Based on our current knowledge of the available data, it is anticipated that meta-analysis will be possible for some if not most studies. Data will be aggregated at the level of individual studies. An assessment of heterogeneity will be made (using both the χ2 test and the I2 statistic). Sensitivity analysis will be carried out by repeating the random-effects meta-analysis omitting studies of different quality or risk of bias.

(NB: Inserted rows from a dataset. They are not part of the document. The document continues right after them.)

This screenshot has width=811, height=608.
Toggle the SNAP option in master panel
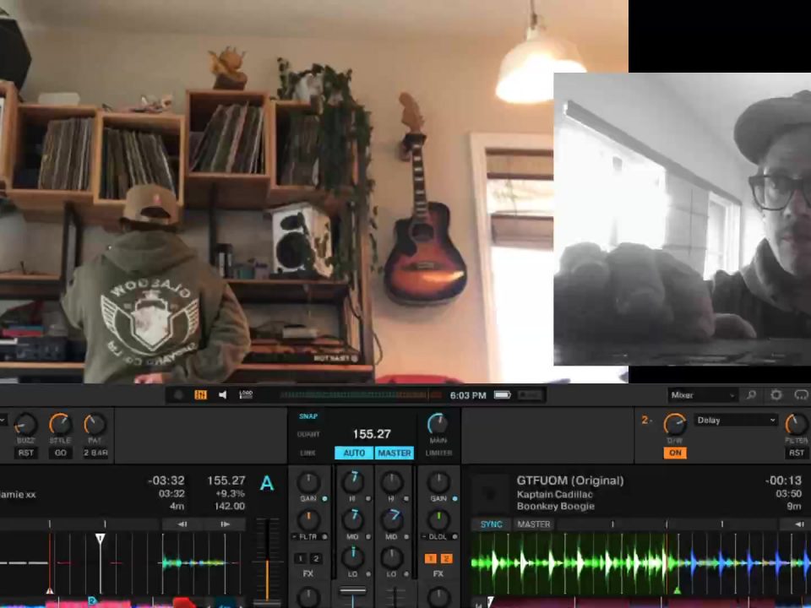[x=308, y=416]
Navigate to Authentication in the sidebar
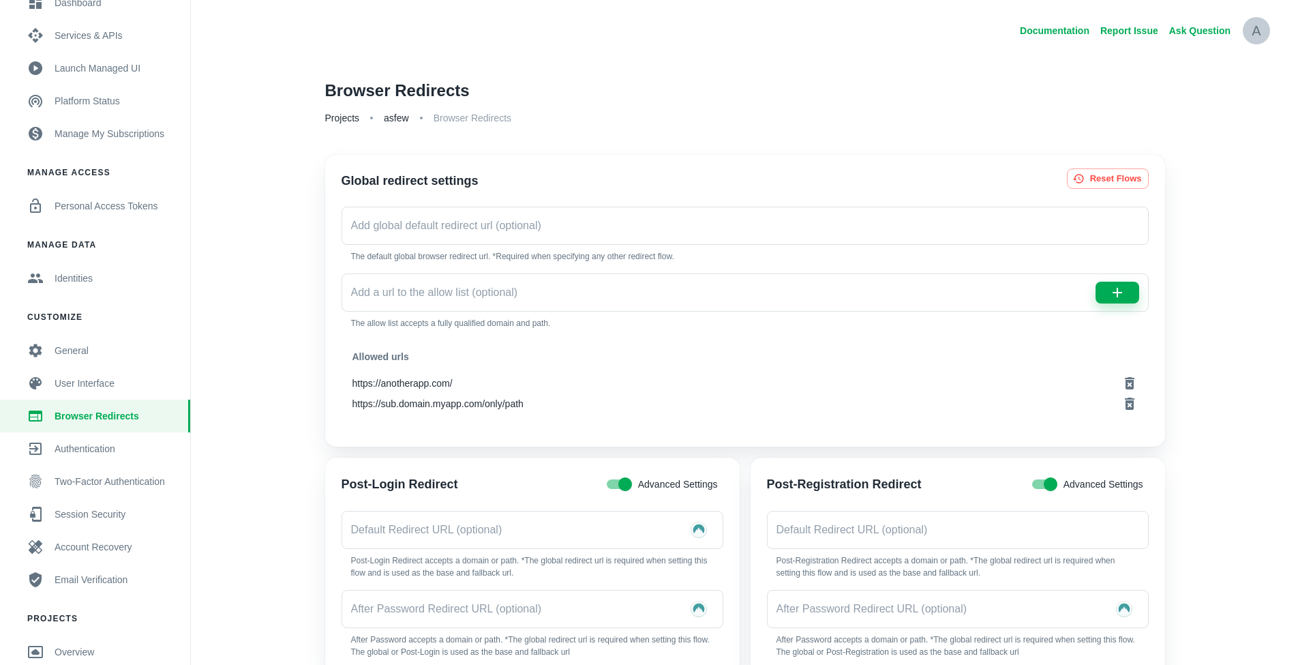The image size is (1298, 665). coord(85,449)
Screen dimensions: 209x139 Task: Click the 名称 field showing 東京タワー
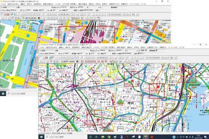152,54
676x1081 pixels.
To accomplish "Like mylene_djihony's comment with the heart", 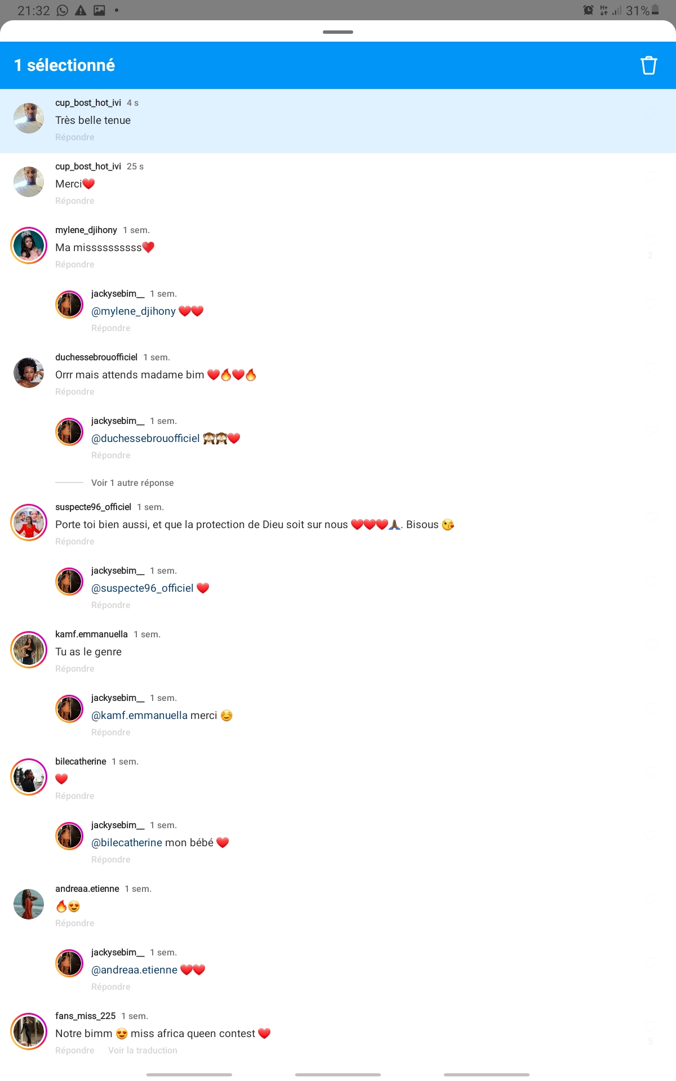I will 651,240.
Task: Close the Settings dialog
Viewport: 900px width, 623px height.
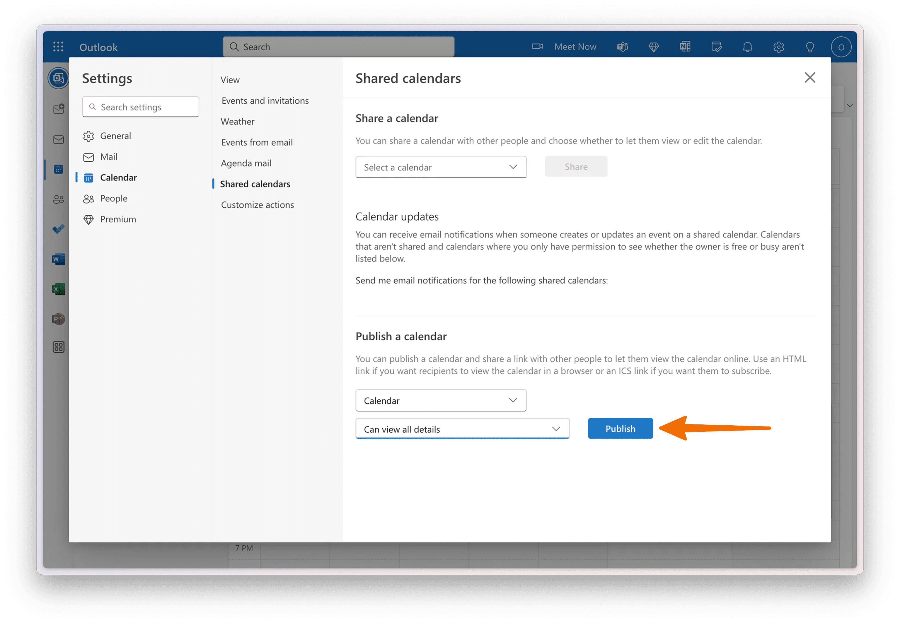Action: [810, 78]
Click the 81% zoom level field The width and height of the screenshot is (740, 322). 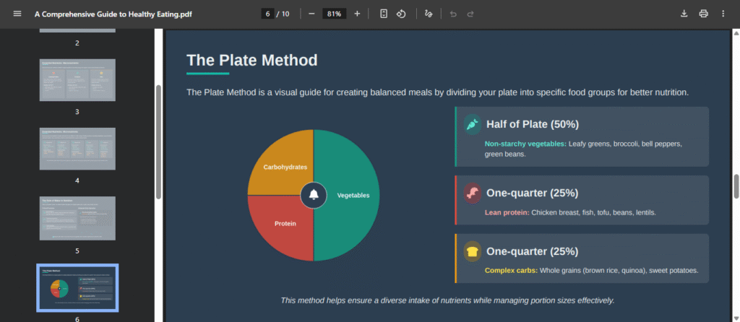point(334,14)
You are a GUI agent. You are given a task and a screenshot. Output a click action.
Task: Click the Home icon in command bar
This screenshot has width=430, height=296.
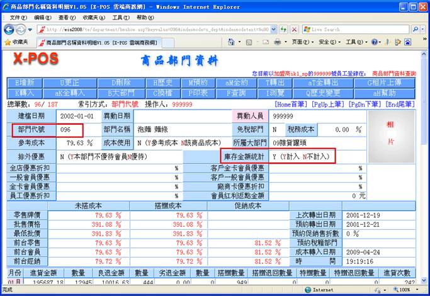point(232,42)
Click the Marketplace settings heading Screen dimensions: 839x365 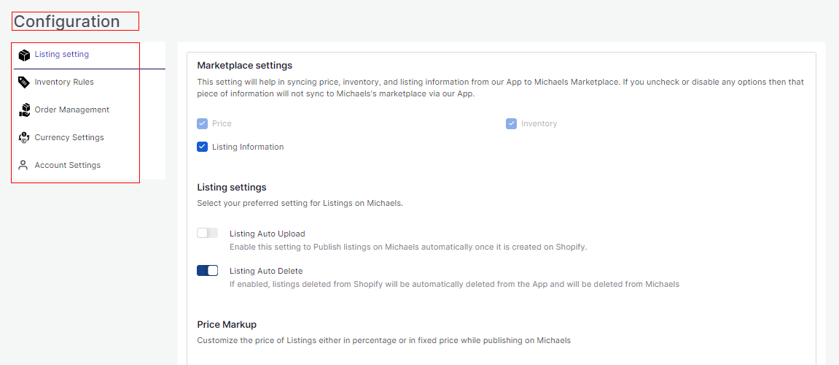pos(244,66)
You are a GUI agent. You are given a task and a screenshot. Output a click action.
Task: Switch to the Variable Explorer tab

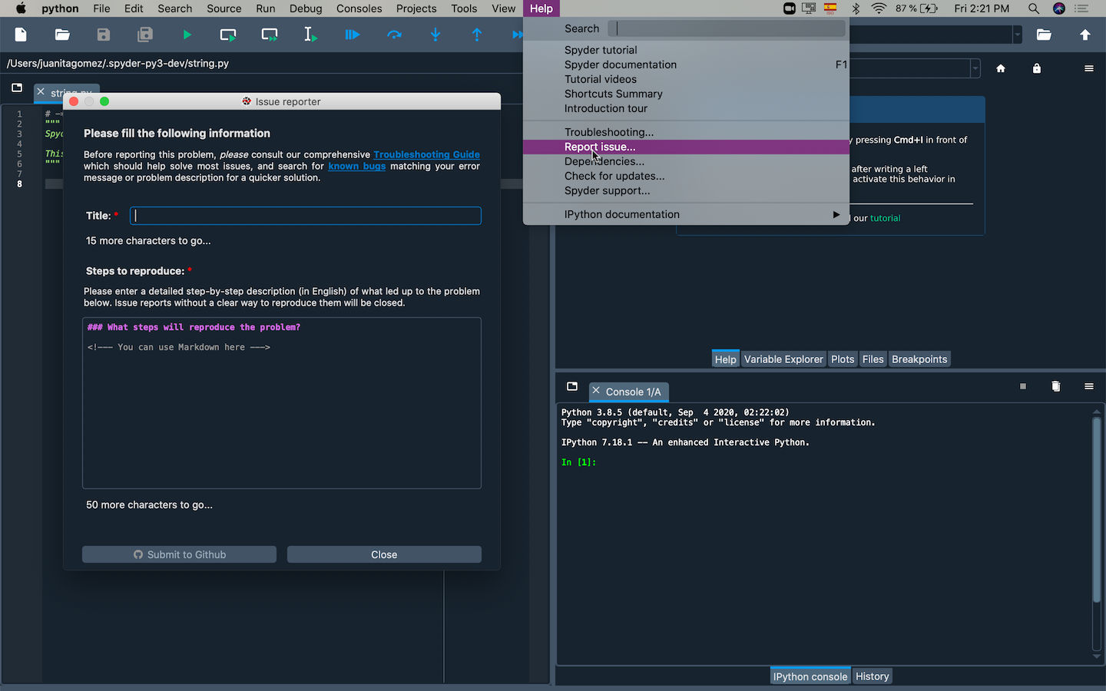coord(783,359)
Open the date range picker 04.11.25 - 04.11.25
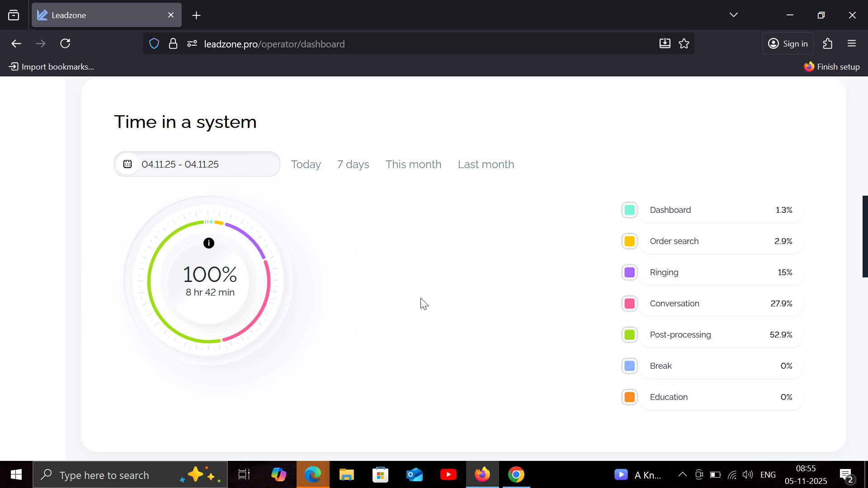The height and width of the screenshot is (488, 868). click(x=197, y=164)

Risk of bias across studies

Visual assessment of funnel plots and Egger’s regression will be used to assess publication bias. The GRADE (Grading of Recommendations Assessment, Development and Evaluation) methodology will be used to report the overall strength of the review as high, moderate, low or very low [19].

Subgroup analysis

If sufficient numbers of studies differentiate between discharge destinations (ward or ‘high dependency’ area), a random-effects subgroup meta-analysis will be undertaken. Other potential subgroup analyses that will be undertaken if there are sufficient studies will include different definitions of out-of-hours and in-hours, inclusion or exclusion of patients discharged for palliative care (or other similar limitation of treatment) and whether intensive and high-dependency care were provided within the same physical facility. In addition, reflecting the potential for change in practice across the time spread of studies, differential effects over time will be considered and analysed if sufficient data are available. These analyses will be presented as before but for the individual subgroups and combined overall.

Discussion

This systematic review will synthesise current available evidence on whether out-of-hours discharge affects post-ICU in-hospital mortality, a synthesis which has not previously been undertaken. In undertaking the proposed subgroup meta-analyses, associated considerations (such as inclusion of palliative care discharges and level of care at discharge destination) will also be examined. Whilst, as with all systematic reviews, the findings may be limited by the quality, comparability and potential biases within the available literature, undertaking the analysis remains important. Preventing out-of-hours discharge impacts out-of-hours admissions, where delay may also have deleterious consequences or require costly spare capacity within intensive care units. It is therefore only rational to prevent out-of-hours discharge if there are significant deleterious consequences to these patients. Conversely, if out-of-hours discharge does present a significant patient risk, it is highly amenable to system change.

Study registration

This systematic review has been registered with PROSPERO—the international prospective register of systematic reviews, registration number: CRD42014010321.